## Problem Statement:

A multinational corporation with nine distinct areas of operation faces a challenge in selecting suitable candidates for managerial (and below positions) promotions and providing them with timely training. The announcement of final promotions occurs only after evaluations, resulting in delays in transitioning to new roles. Therefore, the company seeks assistance in identifying qualified candidates at specific checkpoints to accelerate the promotion process as a whole.

The company has historical data comprising of demographic, educational, work experience and skill details, along with the promotion details.


## Solution:

As the company has access to historical data, it makes sense to build a machine learning model that can find the traits of employees fit for promotion. As the goal is find the list of employees who can be promoted, it will come under supervised classification category. 

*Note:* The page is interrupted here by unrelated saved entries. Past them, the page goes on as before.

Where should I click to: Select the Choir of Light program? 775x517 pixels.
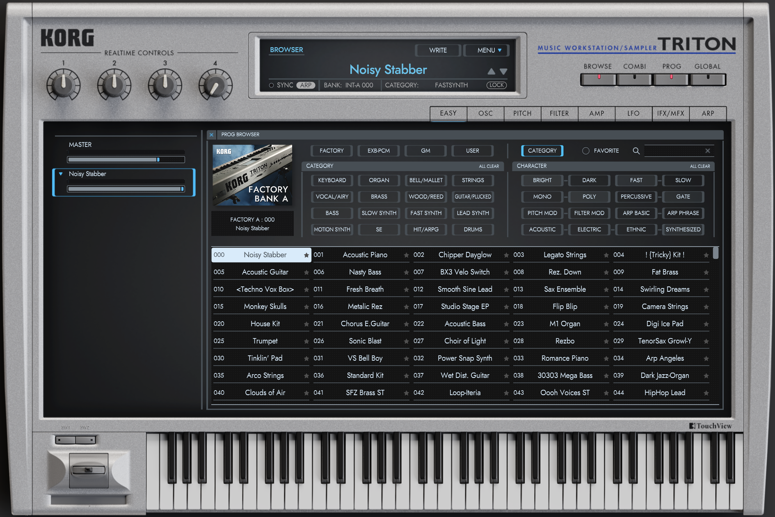click(x=464, y=341)
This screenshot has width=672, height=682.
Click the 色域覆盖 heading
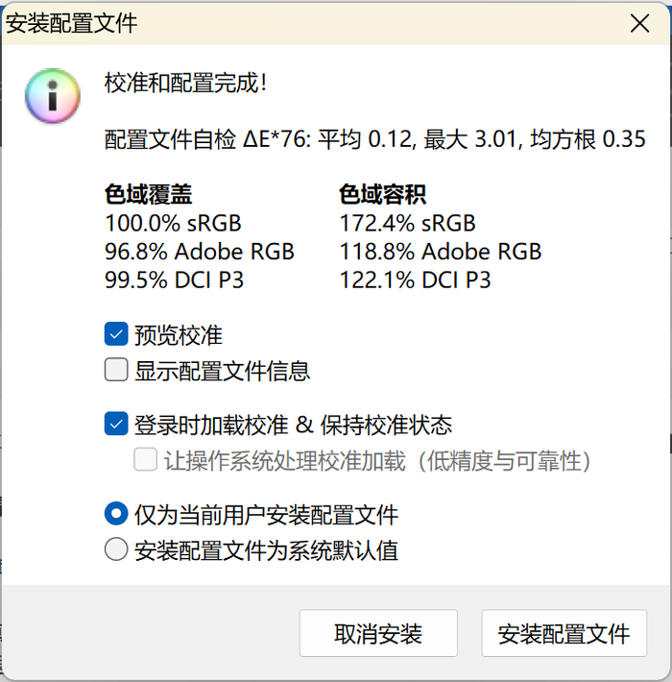tap(148, 195)
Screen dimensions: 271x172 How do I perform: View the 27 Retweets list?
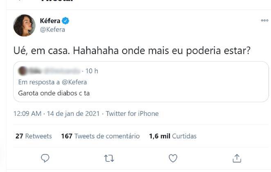tap(34, 136)
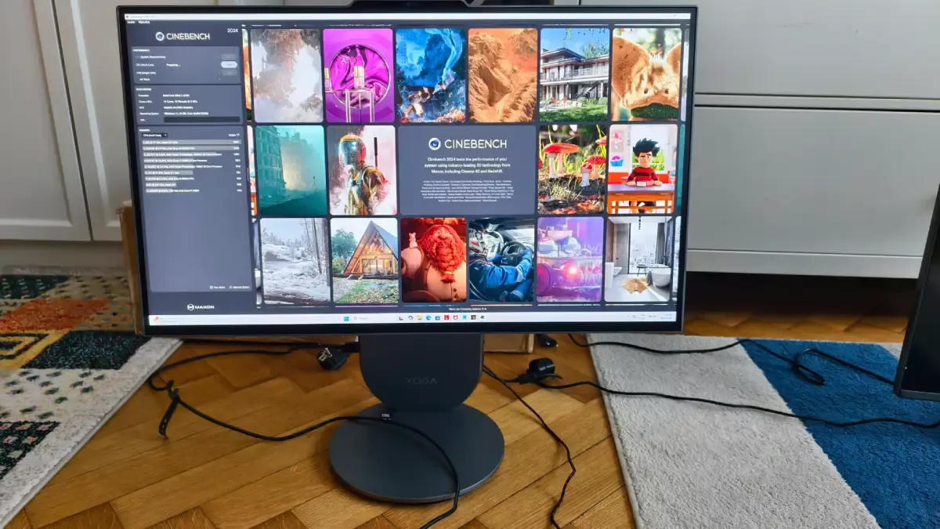Open the second menu in the menu bar
Image resolution: width=940 pixels, height=529 pixels.
pos(144,22)
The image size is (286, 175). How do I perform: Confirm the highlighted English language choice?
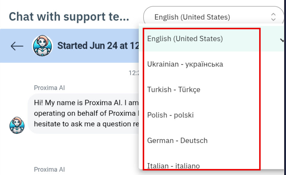185,39
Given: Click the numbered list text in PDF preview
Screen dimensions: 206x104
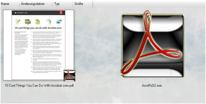Looking at the screenshot, I should click(x=46, y=52).
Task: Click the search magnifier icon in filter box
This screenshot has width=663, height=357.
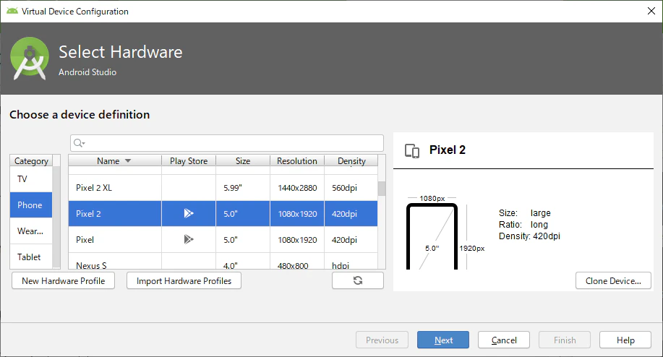Action: click(79, 143)
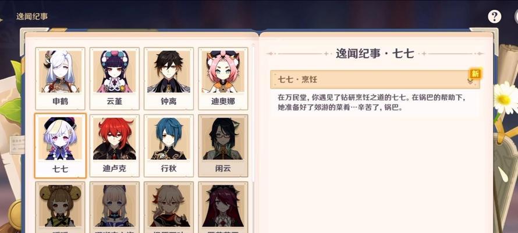Select the 七七 character card
The height and width of the screenshot is (233, 518).
tap(60, 146)
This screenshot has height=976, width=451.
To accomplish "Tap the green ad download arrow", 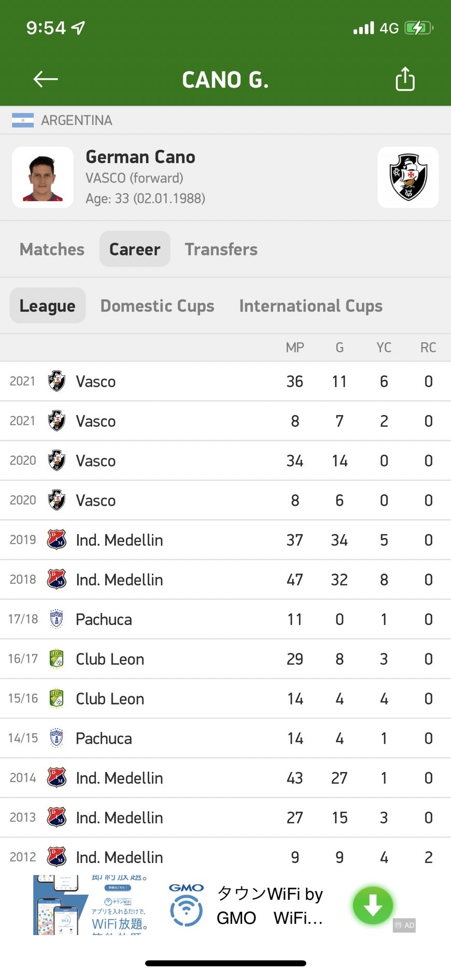I will (373, 906).
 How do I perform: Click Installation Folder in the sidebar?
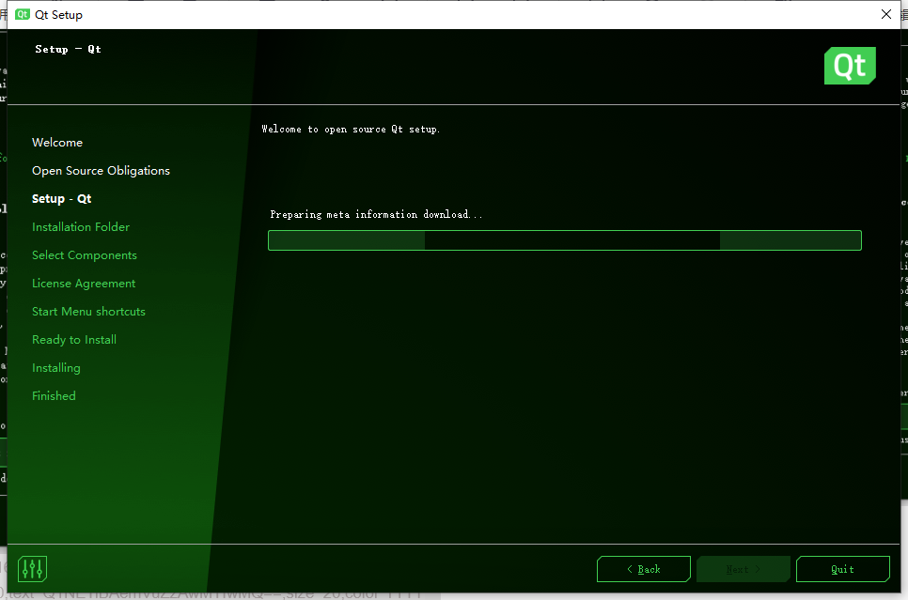pyautogui.click(x=80, y=226)
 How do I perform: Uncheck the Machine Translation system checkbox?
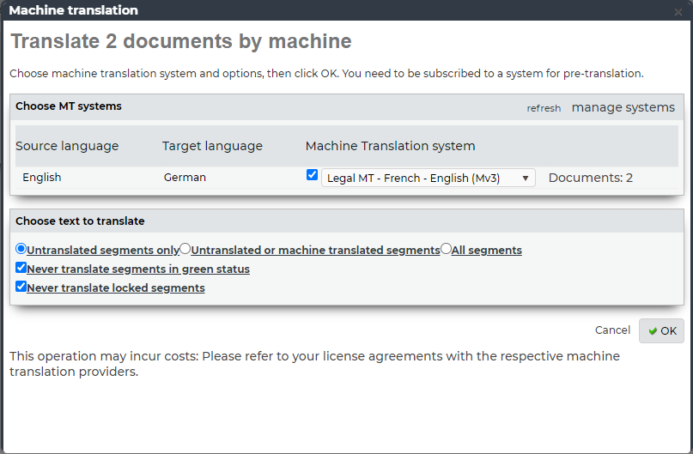pos(312,175)
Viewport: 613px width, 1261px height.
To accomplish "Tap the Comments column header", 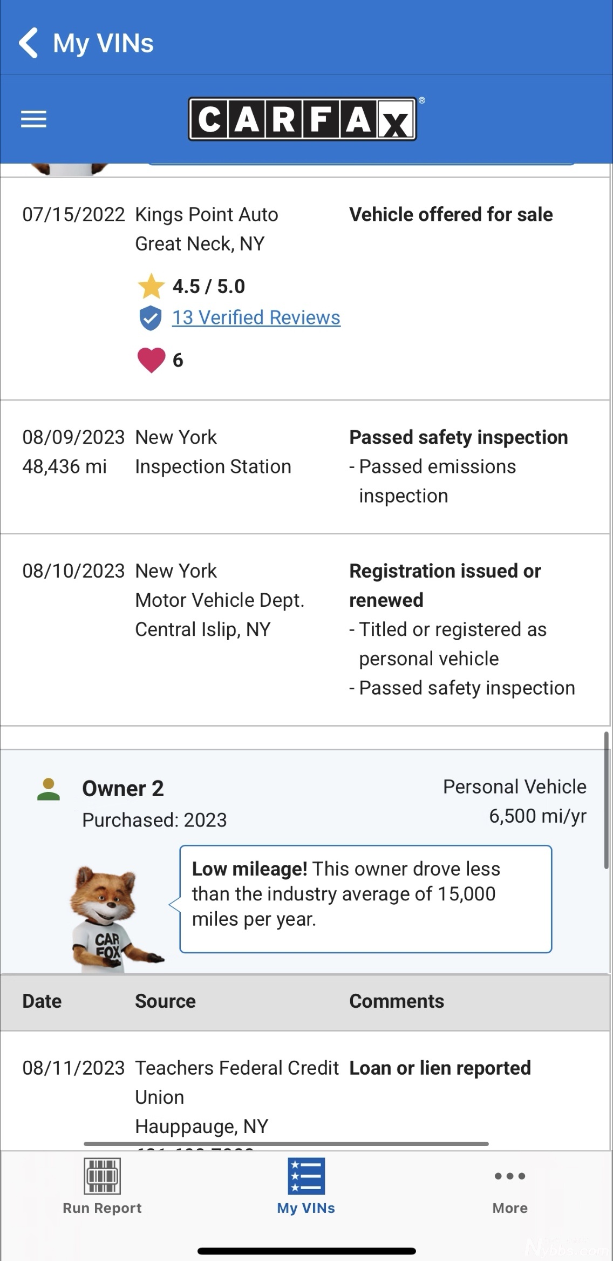I will click(397, 1001).
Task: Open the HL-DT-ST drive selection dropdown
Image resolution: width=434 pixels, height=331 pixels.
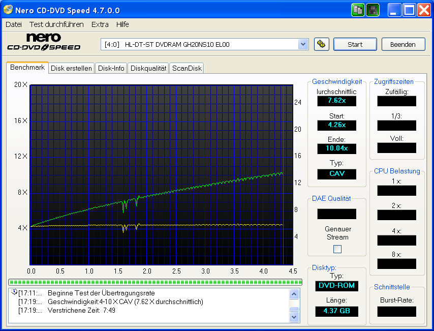Action: (x=303, y=44)
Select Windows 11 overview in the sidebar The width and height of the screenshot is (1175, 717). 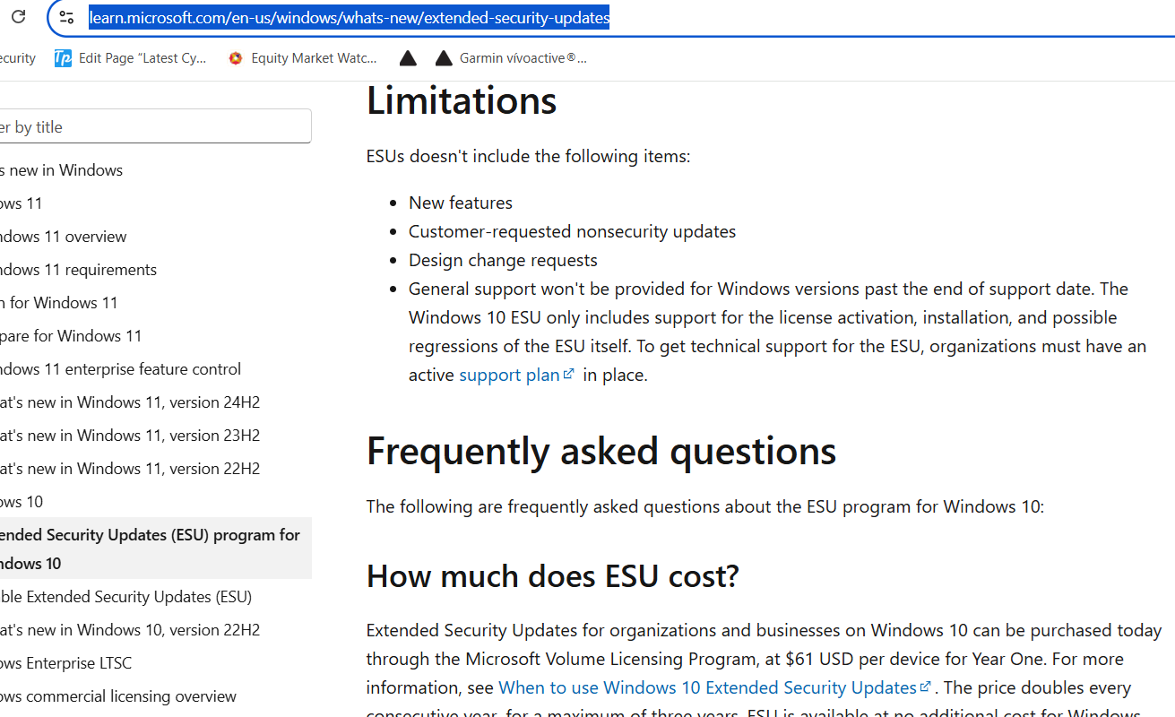(63, 236)
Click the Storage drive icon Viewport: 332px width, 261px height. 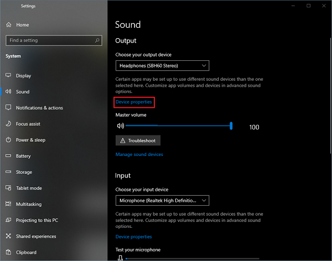[8, 172]
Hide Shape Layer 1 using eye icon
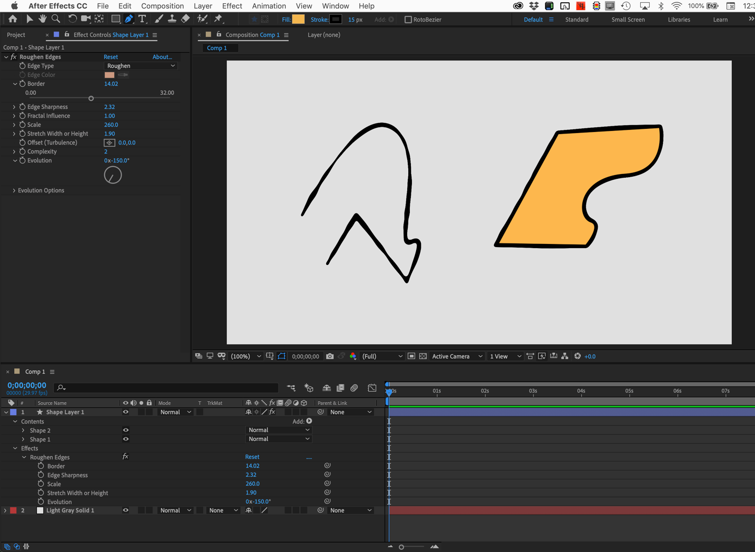Image resolution: width=755 pixels, height=552 pixels. [x=125, y=412]
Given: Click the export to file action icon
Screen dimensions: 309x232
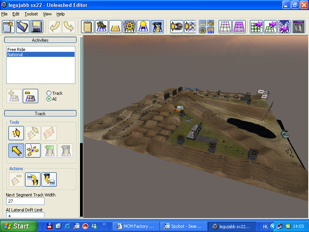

## Step 1: Importing the libraries and reading the training and test data

In [1]:
#!pip install --upgrade pip
#!pip install scikit-learn
#!pip install pandas
#!pip install numpy

from sklearn.preprocessing import LabelEncoder, StandardScaler, RobustScaler 
from sklearn.model_selection import train_test_split, StratifiedKFold
from sklearn.linear_model import LogisticRegression
from sklearn.impute import SimpleImputer
from sklearn.metrics import * 
import pandas as pd 
import numpy as np

In [2]:
training_data = pd.read_csv('hr_train.csv')
test_data = pd.read_csv('hr_test.csv')

## Step 2: Data Preprocessing

As the employee_id column is an ID column, it serves no purpose in the modeling process. So, we will delete the employee_id column from the training and test data.

In [4]:
del training_data['employee_id']
del test_data['employee_id']

In [6]:
categorical_columns = [c for c in training_data.columns if training_data[c].dtypes=='object']
numeric_columns = [n for n in training_data.columns if n not in categorical_columns]

In [8]:
true_categorical_columns = ['department', 'region', 'education', 'gender', 'recruitment_channel','awards_won?', 
             'previous_year_rating','length_of_service', 'no_of_trainings']
true_numeric_columns = [c for c in training_data.columns if c not in true_categorical_columns]
true_numeric_columns.remove('is_promoted')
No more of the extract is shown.